In the aftermath of the contested 2020 presidential election, former President Donald Trump alleged that as many as 5,000 dead voters cast absentee ballots in Georgia's election, which he claimed was part of a larger effort by Democrats and Joe Biden to steal the election. But state election officials conducting audits and investigating allegations of voting irregularities have repeatedly failed to find evidence that substantiated Trump's claims.
The Georgia State Election Board conducted exhaustive reviews of dozens of allegations that dead voters cast ballots in the 2020 election. After the conclusion of the board's investigations this month, almost all voters were found to be alive. The board referred just four cases to the state attorney general's office, according to the Atlanta Journal-Constitution.
Each of the four absentee ballots cast by dead voters was returned by relatives.
Once case involved a 74-year-old woman named Sharon Nelson, who submitted an absentee ballot on behalf of her late husband, William Nelson, after he died in September 2020.
“He was going to vote Republican, and she said, ‘Well, I’m going to cancel your ballot because I’m voting Democrat.’ It was kind of a joke between then,” Nelson's attorney, Barry Bishop, told the State Election Board. "She received the absentee ballot and carried out his wishes. ... She now realizes that was not the thing to do.”
Georgia election officials said there must be consequences for breaking the law, even if there was no malicious intent.
“Remorse is something we hear a lot, and it’s something I appreciate because sometimes we do make these mistakes unknowingly,” election board member Anh Le said during a Dec. 14 meeting. "However, the law is what it is."
Other cases involved two women who illegitimately submitted ballots on behalf of their recently deceased husbands. In the fourth case, a ballot was submitted for deceased Augusta voter Leon Rowe. Investigators found that the signature on his absentee ballot matched the handwriting of his mother, Alline Rowe, who herself died in October 2020.

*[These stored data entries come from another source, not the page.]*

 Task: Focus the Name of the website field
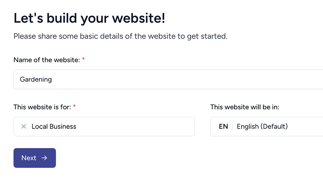(168, 79)
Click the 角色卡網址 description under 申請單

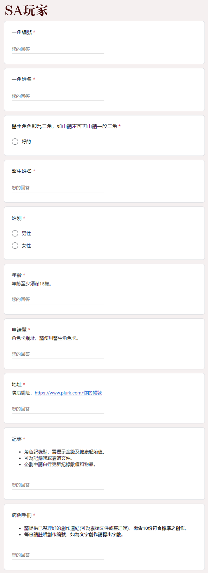coord(45,338)
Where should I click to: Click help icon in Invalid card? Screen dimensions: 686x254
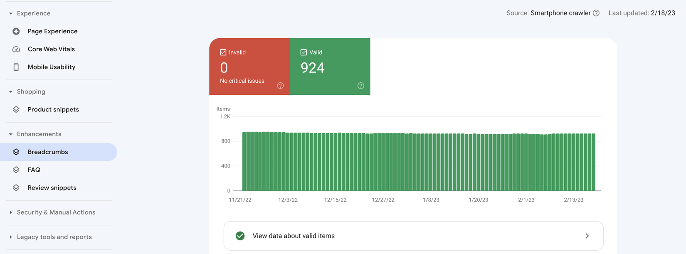[x=280, y=86]
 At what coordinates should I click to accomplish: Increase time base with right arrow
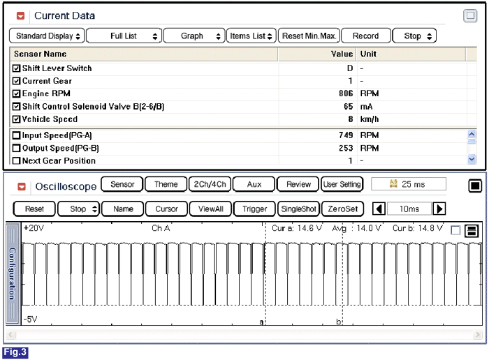click(439, 209)
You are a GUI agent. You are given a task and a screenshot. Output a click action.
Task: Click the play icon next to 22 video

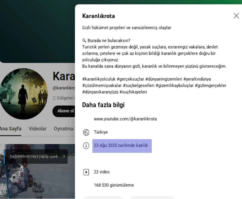(86, 172)
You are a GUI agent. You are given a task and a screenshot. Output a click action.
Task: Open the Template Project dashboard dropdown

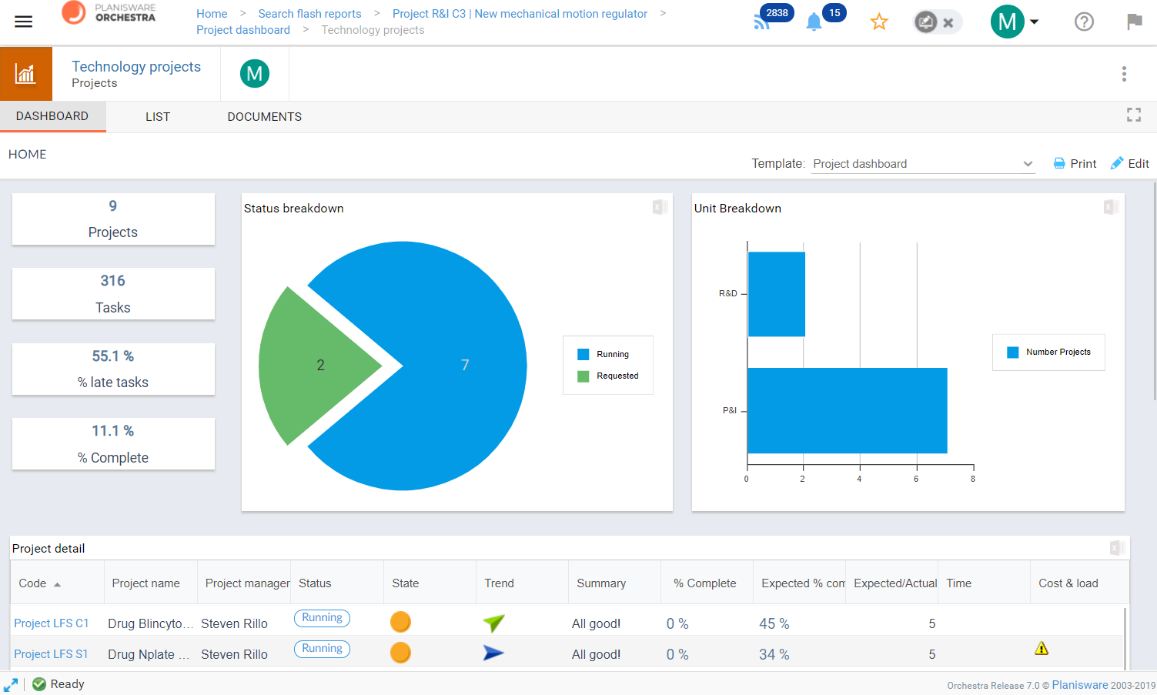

At a recent telephone town hall, Georgia Secretary of State Brad Raffensperger said that allegations that large numbers of dead people voted in the 2020 election were untrue.
“What I tell people is what really happened in Georgia, because we proved that none of that was what happened,” Raffensperger said.
Improper handling of absentee ballots can result in fines between $100 and $5,000 per violation, AJC reports.
The attorney general's office said it will continue to investigate the cases referred to it by the State Election Board.